On 02/09/2019 07:54, Alexander Korotkov wrote:
> Andrey Borodin noticed me that results of some KNN-GIST tests are
> obviously wrong and don't match results of sort node.
>
> SELECT * FROM point_tbl ORDER BY f1 <-> '0,1';
> f1
> -------------------
> (10,10)
> (NaN,NaN)
> (0,0)
> (1e-300,-1e-300)
> (-3,4)
> (-10,0)
> (-5,-12)
> (5.1,34.5)
>
> (1e+300,Infinity)
> (10 rows)
So we've memorized incorrect results in the expected output. Ouch!
> It appears to be related to implementation of comparison function in
> pairing heap used as priority queue for KNN. It used plain float
> comparison, which doesn't handle Inf and Nan values well. Attached
> patch replaced it with float8_cmp_internal().
>
> Also, note that with patch KNN results still don't fully match results
> of sort node.
>
> SELECT * FROM point_tbl ORDER BY f1 <-> '0,1';
> f1
> -------------------
> (0,0)
> (1e-300,-1e-300)
> (-3,4)
> (-10,0)
> (10,10)
> (-5,-12)
> (5.1,34.5)
> (1e+300,Infinity)
>
> (NaN,NaN)
> (10 rows)
>
> NULL and '(NaN,NaN)' are swapped. It happens so, because we assume
> distance to NULL to be Inf, while float8_cmp_internal() assumes NaN to
> be greater than NULL. If even we would assume distance to NULL to be
> Nan, it doesn't guarantee that NULLs would be last. It looks like we
> can handle this only by introduction array of "distance is null" flags
> to GISTSearchItem. But does it worth it?

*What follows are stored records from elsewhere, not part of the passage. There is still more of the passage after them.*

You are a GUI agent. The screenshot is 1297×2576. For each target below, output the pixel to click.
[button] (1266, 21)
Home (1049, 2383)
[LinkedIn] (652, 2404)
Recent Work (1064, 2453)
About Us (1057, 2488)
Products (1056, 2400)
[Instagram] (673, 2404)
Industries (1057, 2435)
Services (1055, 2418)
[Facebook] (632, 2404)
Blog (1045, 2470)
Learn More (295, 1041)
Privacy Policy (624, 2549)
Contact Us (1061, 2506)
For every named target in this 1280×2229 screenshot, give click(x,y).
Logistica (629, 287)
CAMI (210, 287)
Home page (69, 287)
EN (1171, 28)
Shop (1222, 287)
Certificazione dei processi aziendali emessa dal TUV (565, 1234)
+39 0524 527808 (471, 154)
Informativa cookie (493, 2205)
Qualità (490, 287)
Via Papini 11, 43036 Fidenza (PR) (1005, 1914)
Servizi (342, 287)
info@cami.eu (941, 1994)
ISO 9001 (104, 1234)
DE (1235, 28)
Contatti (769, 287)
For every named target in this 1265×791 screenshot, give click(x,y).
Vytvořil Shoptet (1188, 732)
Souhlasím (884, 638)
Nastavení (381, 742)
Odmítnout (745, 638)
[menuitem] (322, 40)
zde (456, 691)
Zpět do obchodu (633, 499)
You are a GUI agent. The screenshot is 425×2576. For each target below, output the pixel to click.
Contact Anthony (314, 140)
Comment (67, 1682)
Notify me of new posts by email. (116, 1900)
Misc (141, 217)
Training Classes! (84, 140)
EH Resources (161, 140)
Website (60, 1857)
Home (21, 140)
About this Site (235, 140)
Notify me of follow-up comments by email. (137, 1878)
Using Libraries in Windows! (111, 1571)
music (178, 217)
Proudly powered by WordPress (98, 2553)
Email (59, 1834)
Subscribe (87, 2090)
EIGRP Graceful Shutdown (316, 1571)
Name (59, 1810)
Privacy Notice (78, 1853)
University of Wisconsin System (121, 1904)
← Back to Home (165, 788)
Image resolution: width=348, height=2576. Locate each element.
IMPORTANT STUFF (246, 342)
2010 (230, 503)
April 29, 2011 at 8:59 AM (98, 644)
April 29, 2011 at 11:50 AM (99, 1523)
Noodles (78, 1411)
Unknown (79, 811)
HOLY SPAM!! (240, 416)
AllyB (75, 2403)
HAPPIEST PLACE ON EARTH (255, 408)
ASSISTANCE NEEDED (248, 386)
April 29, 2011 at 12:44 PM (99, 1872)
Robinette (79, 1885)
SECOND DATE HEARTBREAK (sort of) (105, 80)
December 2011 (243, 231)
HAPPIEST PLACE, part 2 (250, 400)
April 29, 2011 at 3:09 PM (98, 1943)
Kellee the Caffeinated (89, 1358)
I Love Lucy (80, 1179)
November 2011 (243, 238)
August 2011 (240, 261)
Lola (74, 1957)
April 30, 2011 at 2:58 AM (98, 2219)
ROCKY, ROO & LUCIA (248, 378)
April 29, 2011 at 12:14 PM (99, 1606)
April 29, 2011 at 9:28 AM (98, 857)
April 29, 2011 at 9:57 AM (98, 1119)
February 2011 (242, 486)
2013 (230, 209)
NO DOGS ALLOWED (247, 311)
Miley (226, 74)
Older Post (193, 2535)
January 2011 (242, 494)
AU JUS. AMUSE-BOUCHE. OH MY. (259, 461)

I don't think we have much choice, returning wrong results is not an
option. At first I thought we could set the "recheck" flag if we see
NULLs or NaNs, but that won't work because rechecking is not supported
with Index-Only Scans.
Looking at the corresponding SP-GiST code,
pairingheap_SpGistSearchItem_cmp() gets this right. I'd suggest
copy-pasting the implementation from there, so that they would be as
similar as possible. (SP-GiST gets away with just one isNull flag,
because it doesn't support multi-column indexes. In GiST, you need an
array, as you said.)
- Heikki